Wednesday, 2 August 2023

Is There Anybody There?

My science-fiction enthusiasms are limited and lie elsewhere, so I never got into the BBC comedy series Red Dwarf. I did read one of the books, though (I can’t quite remember how I was in a position to do so) and was struck by the fact that in the story there are no aliens. Obnoxious former spaceship maintenance technician Rimmer, reduced to a virtual existence as a hologram, dreams of one day encountering aliens who will have the technology to restore his body, but he is doomed to disappointment as the somewhat bleak narrative insists that life was a one-off terrestrial accident, and all the races the Red Dwarf crew meet are evolved from Earth creatures. Gradually the truth becomes clear, even while Rimmer refuses to accept it.

I suspect that life is indeed unique to this planet, but I might be about to be proved wrong. On Sunday the BBC carried reports of the US Congress investigative sessions looking into Unidentified Aerial Phemonena, UAPs, as UFOs are now generally known having undergone a rebranding. The committee had been hearing from David Grusch, a former senior military intelligence officer who claims – while not having seen the evidence directly himself – that for some decades, according to many officials he had spoken to, the US military has been in possession of alien technology and ‘non-human biologics’. The congressmen and -women seemed to be trying deliberately to remain sober and unexcitable at this startling claim, The World This Weekend averred. Why should we believe Mr Grusch? Jim Naughtie asked US journalist and writer on UAPs Leslie Kean; ‘not only have I spoken to him about this’, she said, ‘but to others off the record, and they all told me exactly the same thing’. And there, somewhat frustratingly, the news show left it.
....................
* Problem requirements *
Name every person or fictional character mentioned by name in the post on alien life. The listing has nothing to do with the post on alien life.
....................
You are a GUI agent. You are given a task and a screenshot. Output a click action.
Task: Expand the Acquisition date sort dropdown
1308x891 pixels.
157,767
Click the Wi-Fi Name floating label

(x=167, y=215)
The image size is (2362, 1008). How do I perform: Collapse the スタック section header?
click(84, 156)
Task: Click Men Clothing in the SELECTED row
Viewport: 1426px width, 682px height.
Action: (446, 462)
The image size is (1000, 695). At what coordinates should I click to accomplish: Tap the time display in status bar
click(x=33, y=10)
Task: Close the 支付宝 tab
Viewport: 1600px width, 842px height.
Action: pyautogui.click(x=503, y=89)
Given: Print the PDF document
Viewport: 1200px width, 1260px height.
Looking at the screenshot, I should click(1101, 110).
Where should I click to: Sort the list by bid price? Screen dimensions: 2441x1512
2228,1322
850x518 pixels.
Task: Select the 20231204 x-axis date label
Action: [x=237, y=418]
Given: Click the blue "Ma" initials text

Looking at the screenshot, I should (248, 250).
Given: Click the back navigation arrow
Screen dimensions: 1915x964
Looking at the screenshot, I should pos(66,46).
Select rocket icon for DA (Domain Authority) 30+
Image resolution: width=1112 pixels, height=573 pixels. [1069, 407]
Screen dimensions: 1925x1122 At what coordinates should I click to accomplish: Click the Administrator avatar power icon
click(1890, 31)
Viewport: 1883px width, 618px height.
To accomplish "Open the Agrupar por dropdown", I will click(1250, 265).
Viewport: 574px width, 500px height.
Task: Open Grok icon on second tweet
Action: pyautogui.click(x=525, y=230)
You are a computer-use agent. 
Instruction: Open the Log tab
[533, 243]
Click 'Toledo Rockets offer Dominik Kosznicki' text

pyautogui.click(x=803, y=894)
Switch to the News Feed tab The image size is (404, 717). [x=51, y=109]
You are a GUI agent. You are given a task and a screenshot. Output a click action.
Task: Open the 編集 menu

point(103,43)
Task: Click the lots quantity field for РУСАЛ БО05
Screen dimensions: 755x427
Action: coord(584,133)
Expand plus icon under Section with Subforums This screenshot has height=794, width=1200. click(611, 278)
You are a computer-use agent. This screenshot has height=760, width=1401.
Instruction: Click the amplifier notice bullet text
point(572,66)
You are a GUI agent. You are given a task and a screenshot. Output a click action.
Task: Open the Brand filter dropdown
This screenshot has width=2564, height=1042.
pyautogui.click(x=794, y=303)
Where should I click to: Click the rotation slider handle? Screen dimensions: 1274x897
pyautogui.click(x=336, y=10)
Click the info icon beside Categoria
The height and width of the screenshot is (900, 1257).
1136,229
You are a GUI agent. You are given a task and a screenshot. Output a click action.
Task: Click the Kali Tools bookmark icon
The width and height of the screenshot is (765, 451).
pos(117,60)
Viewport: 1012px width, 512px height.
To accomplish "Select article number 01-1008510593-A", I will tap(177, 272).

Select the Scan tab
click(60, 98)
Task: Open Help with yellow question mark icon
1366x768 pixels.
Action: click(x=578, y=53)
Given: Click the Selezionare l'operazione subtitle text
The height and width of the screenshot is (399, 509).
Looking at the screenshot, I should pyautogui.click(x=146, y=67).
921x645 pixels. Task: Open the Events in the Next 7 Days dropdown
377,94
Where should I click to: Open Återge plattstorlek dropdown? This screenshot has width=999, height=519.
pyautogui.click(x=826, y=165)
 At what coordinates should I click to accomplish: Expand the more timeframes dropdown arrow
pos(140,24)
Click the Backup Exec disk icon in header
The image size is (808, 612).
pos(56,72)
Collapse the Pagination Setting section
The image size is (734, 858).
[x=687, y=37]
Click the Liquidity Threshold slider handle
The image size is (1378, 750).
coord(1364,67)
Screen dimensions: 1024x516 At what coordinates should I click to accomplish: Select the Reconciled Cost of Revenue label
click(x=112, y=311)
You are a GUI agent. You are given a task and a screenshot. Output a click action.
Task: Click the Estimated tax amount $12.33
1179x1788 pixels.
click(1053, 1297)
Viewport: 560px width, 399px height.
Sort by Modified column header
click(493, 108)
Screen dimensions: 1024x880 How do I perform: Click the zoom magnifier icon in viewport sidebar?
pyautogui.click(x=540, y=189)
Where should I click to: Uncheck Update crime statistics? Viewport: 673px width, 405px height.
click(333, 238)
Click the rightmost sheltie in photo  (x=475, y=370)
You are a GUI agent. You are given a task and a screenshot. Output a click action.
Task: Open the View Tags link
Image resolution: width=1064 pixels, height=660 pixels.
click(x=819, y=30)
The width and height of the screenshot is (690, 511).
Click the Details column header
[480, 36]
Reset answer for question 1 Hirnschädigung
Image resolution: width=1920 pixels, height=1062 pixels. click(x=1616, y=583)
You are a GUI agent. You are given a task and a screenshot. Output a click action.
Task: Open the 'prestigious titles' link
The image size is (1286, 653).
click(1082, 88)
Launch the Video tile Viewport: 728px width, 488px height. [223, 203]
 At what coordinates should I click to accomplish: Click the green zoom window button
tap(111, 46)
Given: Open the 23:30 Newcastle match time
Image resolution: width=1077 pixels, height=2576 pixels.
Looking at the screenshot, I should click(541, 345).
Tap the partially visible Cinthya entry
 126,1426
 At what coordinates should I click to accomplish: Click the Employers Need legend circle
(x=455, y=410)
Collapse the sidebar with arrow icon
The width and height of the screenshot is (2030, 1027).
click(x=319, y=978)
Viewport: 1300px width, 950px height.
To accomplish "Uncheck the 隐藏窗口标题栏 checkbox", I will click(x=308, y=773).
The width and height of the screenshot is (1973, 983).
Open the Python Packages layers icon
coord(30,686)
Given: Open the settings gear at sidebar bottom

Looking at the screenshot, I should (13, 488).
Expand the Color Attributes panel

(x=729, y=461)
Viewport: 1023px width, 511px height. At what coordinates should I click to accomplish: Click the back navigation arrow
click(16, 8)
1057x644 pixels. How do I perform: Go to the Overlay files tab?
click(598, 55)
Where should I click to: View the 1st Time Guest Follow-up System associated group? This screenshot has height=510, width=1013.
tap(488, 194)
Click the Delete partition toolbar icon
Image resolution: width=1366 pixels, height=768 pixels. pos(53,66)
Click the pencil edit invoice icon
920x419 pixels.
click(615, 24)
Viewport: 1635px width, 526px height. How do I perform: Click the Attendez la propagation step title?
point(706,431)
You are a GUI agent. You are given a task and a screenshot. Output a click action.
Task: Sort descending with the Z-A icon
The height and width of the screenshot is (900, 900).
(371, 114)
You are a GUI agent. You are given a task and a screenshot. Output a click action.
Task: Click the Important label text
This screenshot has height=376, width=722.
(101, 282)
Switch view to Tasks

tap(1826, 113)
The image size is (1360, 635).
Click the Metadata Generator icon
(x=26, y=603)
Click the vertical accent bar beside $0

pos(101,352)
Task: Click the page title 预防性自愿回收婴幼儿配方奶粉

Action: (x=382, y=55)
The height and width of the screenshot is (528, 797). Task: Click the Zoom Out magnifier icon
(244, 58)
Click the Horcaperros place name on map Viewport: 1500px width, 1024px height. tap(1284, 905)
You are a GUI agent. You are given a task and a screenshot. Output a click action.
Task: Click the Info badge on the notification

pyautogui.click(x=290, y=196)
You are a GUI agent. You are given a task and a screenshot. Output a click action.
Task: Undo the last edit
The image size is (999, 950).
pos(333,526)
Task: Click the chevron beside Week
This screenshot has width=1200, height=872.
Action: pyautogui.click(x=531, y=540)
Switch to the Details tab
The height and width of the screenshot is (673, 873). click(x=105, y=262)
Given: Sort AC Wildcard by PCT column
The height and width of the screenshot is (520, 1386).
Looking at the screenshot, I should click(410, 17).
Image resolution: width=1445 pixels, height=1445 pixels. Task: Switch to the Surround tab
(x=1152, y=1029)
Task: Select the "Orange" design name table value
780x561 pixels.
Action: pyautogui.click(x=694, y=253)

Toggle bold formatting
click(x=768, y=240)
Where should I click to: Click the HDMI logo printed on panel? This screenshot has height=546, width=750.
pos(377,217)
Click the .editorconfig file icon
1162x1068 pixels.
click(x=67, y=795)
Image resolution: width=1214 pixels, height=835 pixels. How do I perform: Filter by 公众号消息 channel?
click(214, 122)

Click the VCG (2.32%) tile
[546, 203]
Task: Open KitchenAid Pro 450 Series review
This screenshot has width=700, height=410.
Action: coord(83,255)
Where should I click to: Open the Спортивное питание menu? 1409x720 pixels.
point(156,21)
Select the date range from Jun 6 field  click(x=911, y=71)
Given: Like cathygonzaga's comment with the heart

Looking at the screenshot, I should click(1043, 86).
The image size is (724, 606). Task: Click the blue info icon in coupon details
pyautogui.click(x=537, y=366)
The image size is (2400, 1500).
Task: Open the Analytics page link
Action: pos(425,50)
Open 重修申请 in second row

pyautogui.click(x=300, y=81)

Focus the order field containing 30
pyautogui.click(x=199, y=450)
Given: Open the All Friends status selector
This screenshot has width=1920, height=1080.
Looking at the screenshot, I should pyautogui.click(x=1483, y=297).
....................
* The completed task *
Rimmer, David Grusch, Jim Naughtie, Leslie Kean